(Stored entries)

--- Start ---

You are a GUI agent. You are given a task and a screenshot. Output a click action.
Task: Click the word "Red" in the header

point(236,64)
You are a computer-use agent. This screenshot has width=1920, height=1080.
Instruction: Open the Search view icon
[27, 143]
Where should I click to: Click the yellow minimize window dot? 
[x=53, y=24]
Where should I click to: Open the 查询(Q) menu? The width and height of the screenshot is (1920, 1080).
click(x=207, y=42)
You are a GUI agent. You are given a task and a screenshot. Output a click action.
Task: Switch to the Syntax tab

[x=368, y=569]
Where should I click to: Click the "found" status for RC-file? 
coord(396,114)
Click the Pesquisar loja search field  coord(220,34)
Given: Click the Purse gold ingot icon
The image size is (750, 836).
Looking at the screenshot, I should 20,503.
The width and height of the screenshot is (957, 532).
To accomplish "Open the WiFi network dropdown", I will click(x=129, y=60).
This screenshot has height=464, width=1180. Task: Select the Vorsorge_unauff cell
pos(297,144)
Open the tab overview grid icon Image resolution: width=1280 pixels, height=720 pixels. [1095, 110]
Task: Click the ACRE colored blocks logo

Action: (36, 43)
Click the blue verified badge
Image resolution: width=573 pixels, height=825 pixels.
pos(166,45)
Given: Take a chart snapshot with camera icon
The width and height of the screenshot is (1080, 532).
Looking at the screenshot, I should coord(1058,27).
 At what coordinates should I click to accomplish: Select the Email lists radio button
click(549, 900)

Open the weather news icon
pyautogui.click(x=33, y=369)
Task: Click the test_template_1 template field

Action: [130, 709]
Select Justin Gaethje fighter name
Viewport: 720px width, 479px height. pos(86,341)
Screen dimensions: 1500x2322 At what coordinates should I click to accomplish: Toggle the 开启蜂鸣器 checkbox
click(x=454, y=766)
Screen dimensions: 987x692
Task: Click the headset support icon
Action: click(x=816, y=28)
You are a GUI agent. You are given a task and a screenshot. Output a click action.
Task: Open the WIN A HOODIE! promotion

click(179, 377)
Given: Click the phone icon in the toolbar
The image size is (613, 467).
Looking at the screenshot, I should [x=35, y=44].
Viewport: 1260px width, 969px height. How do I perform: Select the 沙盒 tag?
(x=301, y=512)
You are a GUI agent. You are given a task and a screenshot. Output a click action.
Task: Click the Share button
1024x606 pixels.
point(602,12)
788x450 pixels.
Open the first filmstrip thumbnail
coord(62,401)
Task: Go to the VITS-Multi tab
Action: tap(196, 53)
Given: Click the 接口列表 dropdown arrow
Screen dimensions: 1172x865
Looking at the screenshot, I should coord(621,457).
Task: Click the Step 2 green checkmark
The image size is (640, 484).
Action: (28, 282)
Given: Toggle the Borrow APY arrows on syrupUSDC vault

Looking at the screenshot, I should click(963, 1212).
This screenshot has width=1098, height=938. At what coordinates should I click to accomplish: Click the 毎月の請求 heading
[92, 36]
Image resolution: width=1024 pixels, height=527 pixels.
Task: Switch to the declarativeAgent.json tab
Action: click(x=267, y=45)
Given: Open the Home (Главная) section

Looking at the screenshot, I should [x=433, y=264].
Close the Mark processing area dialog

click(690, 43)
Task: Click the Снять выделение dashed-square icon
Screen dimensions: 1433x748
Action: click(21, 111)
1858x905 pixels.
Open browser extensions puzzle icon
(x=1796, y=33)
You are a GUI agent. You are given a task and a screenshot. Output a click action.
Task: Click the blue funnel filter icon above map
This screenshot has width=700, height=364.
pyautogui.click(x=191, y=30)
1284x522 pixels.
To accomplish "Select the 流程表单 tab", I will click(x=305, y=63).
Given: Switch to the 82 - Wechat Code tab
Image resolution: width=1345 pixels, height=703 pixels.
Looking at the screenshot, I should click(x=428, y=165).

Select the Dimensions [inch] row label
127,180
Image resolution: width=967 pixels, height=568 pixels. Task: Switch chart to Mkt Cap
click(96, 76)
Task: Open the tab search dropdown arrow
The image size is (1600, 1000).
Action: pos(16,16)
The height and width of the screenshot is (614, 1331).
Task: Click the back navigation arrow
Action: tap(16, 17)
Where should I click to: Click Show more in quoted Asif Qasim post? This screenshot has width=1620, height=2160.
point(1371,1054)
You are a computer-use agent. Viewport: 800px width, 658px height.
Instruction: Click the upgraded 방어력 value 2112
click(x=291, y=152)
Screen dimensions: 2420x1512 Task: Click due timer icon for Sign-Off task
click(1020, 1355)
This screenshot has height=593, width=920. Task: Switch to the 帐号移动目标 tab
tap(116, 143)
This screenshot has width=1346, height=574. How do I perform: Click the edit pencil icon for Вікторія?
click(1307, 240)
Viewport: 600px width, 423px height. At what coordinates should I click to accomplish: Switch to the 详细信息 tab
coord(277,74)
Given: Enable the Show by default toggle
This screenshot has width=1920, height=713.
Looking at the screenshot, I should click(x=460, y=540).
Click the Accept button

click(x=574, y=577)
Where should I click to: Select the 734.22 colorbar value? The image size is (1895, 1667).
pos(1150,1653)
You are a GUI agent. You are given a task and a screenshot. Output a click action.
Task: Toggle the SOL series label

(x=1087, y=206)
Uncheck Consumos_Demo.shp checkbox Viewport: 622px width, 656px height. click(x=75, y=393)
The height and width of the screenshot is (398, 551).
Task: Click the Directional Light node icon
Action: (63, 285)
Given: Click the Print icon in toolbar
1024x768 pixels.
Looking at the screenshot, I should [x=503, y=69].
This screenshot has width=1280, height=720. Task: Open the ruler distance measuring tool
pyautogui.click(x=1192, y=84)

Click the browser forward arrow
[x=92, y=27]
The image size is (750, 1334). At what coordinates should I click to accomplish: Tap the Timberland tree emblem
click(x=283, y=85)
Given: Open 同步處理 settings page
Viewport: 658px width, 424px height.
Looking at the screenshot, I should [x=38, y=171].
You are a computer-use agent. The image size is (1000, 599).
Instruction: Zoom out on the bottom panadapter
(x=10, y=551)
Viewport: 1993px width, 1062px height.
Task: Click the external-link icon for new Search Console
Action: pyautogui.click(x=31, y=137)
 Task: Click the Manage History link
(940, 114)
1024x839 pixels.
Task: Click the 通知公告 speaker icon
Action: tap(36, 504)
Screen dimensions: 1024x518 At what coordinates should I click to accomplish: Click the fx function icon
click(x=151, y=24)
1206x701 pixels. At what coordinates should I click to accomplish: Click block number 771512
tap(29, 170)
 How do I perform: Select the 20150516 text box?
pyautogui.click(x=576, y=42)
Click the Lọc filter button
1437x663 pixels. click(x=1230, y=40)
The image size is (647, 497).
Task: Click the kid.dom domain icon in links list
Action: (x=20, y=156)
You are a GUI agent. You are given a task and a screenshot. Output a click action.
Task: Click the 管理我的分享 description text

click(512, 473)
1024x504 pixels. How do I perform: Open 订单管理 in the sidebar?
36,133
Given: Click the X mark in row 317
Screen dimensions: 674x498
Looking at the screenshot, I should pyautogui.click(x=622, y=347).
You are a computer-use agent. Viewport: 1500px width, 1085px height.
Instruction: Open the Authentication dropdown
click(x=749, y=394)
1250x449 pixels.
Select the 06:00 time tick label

--- End ---

Express every line of the rows above as a Markdown table with the columns "No." and "Line", numbering each line in order and omitting blank lines.

| No. | Line |
|---|---|
| 1 | You are a GUI agent. You are given a task and a screenshot. Output a click action. |
| 2 | Task: Click the word "Red" in the header |
| 3 | point(236,64) |
| 4 | You are a computer-use agent. This screenshot has width=1920, height=1080. |
| 5 | Instruction: Open the Search view icon |
| 6 | [27, 143] |
| 7 | Where should I click to: Click the yellow minimize window dot?  |
| 8 | [x=53, y=24] |
| 9 | Where should I click to: Open the 查询(Q) menu? The width and height of the screenshot is (1920, 1080). |
| 10 | click(x=207, y=42) |
| 11 | You are a GUI agent. You are given a task and a screenshot. Output a click action. |
| 12 | Task: Switch to the Syntax tab |
| 13 | [x=368, y=569] |
| 14 | Where should I click to: Click the "found" status for RC-file?  |
| 15 | coord(396,114) |
| 16 | Click the Pesquisar loja search field  coord(220,34) |
| 17 | Given: Click the Purse gold ingot icon |
| 18 | The image size is (750, 836). |
| 19 | Looking at the screenshot, I should 20,503. |
| 20 | The width and height of the screenshot is (957, 532). |
| 21 | To accomplish "Open the WiFi network dropdown", I will click(x=129, y=60). |
| 22 | This screenshot has height=464, width=1180. Task: Select the Vorsorge_unauff cell |
| 23 | pos(297,144) |
| 24 | Open the tab overview grid icon Image resolution: width=1280 pixels, height=720 pixels. [1095, 110] |
| 25 | Task: Click the ACRE colored blocks logo |
| 26 | Action: (36, 43) |
| 27 | Click the blue verified badge |
| 28 | Image resolution: width=573 pixels, height=825 pixels. |
| 29 | pos(166,45) |
| 30 | Given: Take a chart snapshot with camera icon |
| 31 | The width and height of the screenshot is (1080, 532). |
| 32 | Looking at the screenshot, I should coord(1058,27). |
| 33 |  At what coordinates should I click to accomplish: Select the Email lists radio button |
| 34 | click(549, 900) |
| 35 | Open the weather news icon |
| 36 | pyautogui.click(x=33, y=369) |
| 37 | Task: Click the test_template_1 template field |
| 38 | Action: [130, 709] |
| 39 | Select Justin Gaethje fighter name |
| 40 | Viewport: 720px width, 479px height. pos(86,341) |
| 41 | Screen dimensions: 1500x2322 At what coordinates should I click to accomplish: Toggle the 开启蜂鸣器 checkbox |
| 42 | click(x=454, y=766) |
| 43 | Screen dimensions: 987x692 |
| 44 | Task: Click the headset support icon |
| 45 | Action: click(x=816, y=28) |
| 46 | You are a GUI agent. You are given a task and a screenshot. Output a click action. |
| 47 | Task: Open the WIN A HOODIE! promotion |
| 48 | click(179, 377) |
| 49 | Given: Click the phone icon in the toolbar |
| 50 | The image size is (613, 467). |
| 51 | Looking at the screenshot, I should [x=35, y=44]. |
| 52 | Viewport: 1260px width, 969px height. How do I perform: Select the 沙盒 tag? |
| 53 | (x=301, y=512) |
| 54 | You are a GUI agent. You are given a task and a screenshot. Output a click action. |
| 55 | Task: Click the Share button |
| 56 | 1024x606 pixels. |
| 57 | point(602,12) |
| 58 | 788x450 pixels. |
| 59 | Open the first filmstrip thumbnail |
| 60 | coord(62,401) |
| 61 | Task: Go to the VITS-Multi tab |
| 62 | Action: tap(196, 53) |
| 63 | Given: Click the 接口列表 dropdown arrow |
| 64 | Screen dimensions: 1172x865 |
| 65 | Looking at the screenshot, I should coord(621,457). |
| 66 | Task: Click the Step 2 green checkmark |
| 67 | The image size is (640, 484). |
| 68 | Action: (28, 282) |
| 69 | Given: Toggle the Borrow APY arrows on syrupUSDC vault |
| 70 | Looking at the screenshot, I should click(963, 1212). |
| 71 | This screenshot has width=1098, height=938. At what coordinates should I click to accomplish: Click the 毎月の請求 heading |
| 72 | [92, 36] |
| 73 | Image resolution: width=1024 pixels, height=527 pixels. |
| 74 | Task: Switch to the declarativeAgent.json tab |
| 75 | Action: click(x=267, y=45) |
| 76 | Given: Open the Home (Главная) section |
| 77 | Looking at the screenshot, I should [x=433, y=264]. |
| 78 | Close the Mark processing area dialog |
| 79 | click(690, 43) |
| 80 | Task: Click the Снять выделение dashed-square icon |
| 81 | Screen dimensions: 1433x748 |
| 82 | Action: click(21, 111) |
| 83 | 1858x905 pixels. |
| 84 | Open browser extensions puzzle icon |
| 85 | (x=1796, y=33) |
| 86 | You are a GUI agent. You are given a task and a screenshot. Output a click action. |
| 87 | Task: Click the blue funnel filter icon above map |
| 88 | This screenshot has width=700, height=364. |
| 89 | pyautogui.click(x=191, y=30) |
| 90 | 1284x522 pixels. |
| 91 | To accomplish "Select the 流程表单 tab", I will click(x=305, y=63). |
| 92 | Given: Switch to the 82 - Wechat Code tab |
| 93 | Image resolution: width=1345 pixels, height=703 pixels. |
| 94 | Looking at the screenshot, I should click(x=428, y=165). |
| 95 | Select the Dimensions [inch] row label |
| 96 | 127,180 |
| 97 | Image resolution: width=967 pixels, height=568 pixels. Task: Switch chart to Mkt Cap |
| 98 | click(96, 76) |
| 99 | Task: Open the tab search dropdown arrow |
| 100 | The image size is (1600, 1000). |
| 101 | Action: pos(16,16) |
| 102 | The height and width of the screenshot is (614, 1331). |
| 103 | Task: Click the back navigation arrow |
| 104 | Action: tap(16, 17) |
| 105 | Where should I click to: Click Show more in quoted Asif Qasim post? This screenshot has width=1620, height=2160. |
| 106 | point(1371,1054) |
| 107 | You are a computer-use agent. Viewport: 800px width, 658px height. |
| 108 | Instruction: Click the upgraded 방어력 value 2112 |
| 109 | click(x=291, y=152) |
| 110 | Screen dimensions: 2420x1512 Task: Click due timer icon for Sign-Off task |
| 111 | click(1020, 1355) |
| 112 | This screenshot has height=593, width=920. Task: Switch to the 帐号移动目标 tab |
| 113 | tap(116, 143) |
| 114 | This screenshot has width=1346, height=574. How do I perform: Click the edit pencil icon for Вікторія? |
| 115 | click(1307, 240) |
| 116 | Viewport: 600px width, 423px height. At what coordinates should I click to accomplish: Switch to the 详细信息 tab |
| 117 | coord(277,74) |
| 118 | Given: Enable the Show by default toggle |
| 119 | This screenshot has width=1920, height=713. |
| 120 | Looking at the screenshot, I should click(x=460, y=540). |
| 121 | Click the Accept button |
| 122 | click(x=574, y=577) |
| 123 | Where should I click to: Select the 734.22 colorbar value? The image size is (1895, 1667). |
| 124 | pos(1150,1653) |
| 125 | You are a GUI agent. You are given a task and a screenshot. Output a click action. |
| 126 | Task: Toggle the SOL series label |
| 127 | (x=1087, y=206) |
| 128 | Uncheck Consumos_Demo.shp checkbox Viewport: 622px width, 656px height. click(x=75, y=393) |
| 129 | The height and width of the screenshot is (398, 551). |
| 130 | Task: Click the Directional Light node icon |
| 131 | Action: (63, 285) |
| 132 | Given: Click the Print icon in toolbar |
| 133 | 1024x768 pixels. |
| 134 | Looking at the screenshot, I should [x=503, y=69]. |
| 135 | This screenshot has width=1280, height=720. Task: Open the ruler distance measuring tool |
| 136 | pyautogui.click(x=1192, y=84) |
| 137 | Click the browser forward arrow |
| 138 | [x=92, y=27] |
| 139 | The image size is (750, 1334). At what coordinates should I click to accomplish: Tap the Timberland tree emblem |
| 140 | click(x=283, y=85) |
| 141 | Given: Open 同步處理 settings page |
| 142 | Viewport: 658px width, 424px height. |
| 143 | Looking at the screenshot, I should [x=38, y=171]. |
| 144 | You are a computer-use agent. The image size is (1000, 599). |
| 145 | Instruction: Zoom out on the bottom panadapter |
| 146 | (x=10, y=551) |
| 147 | Viewport: 1993px width, 1062px height. |
| 148 | Task: Click the external-link icon for new Search Console |
| 149 | Action: pyautogui.click(x=31, y=137) |
| 150 |  Task: Click the Manage History link |
| 151 | (940, 114) |
| 152 | 1024x839 pixels. |
| 153 | Task: Click the 通知公告 speaker icon |
| 154 | Action: tap(36, 504) |
| 155 | Screen dimensions: 1024x518 At what coordinates should I click to accomplish: Click the fx function icon |
| 156 | click(x=151, y=24) |
| 157 | 1206x701 pixels. At what coordinates should I click to accomplish: Click block number 771512 |
| 158 | tap(29, 170) |
| 159 |  How do I perform: Select the 20150516 text box? |
| 160 | pyautogui.click(x=576, y=42) |
| 161 | Click the Lọc filter button |
| 162 | 1437x663 pixels. click(x=1230, y=40) |
| 163 | The image size is (647, 497). |
| 164 | Task: Click the kid.dom domain icon in links list |
| 165 | Action: (x=20, y=156) |
| 166 | You are a GUI agent. You are given a task and a screenshot. Output a click action. |
| 167 | Task: Click the 管理我的分享 description text |
| 168 | click(512, 473) |
| 169 | 1024x504 pixels. How do I perform: Open 订单管理 in the sidebar? |
| 170 | 36,133 |
| 171 | Given: Click the X mark in row 317 |
| 172 | Screen dimensions: 674x498 |
| 173 | Looking at the screenshot, I should pyautogui.click(x=622, y=347). |
| 174 | You are a computer-use agent. Viewport: 1500px width, 1085px height. |
| 175 | Instruction: Open the Authentication dropdown |
| 176 | click(x=749, y=394) |
| 177 | 1250x449 pixels. |
| 178 | Select the 06:00 time tick label |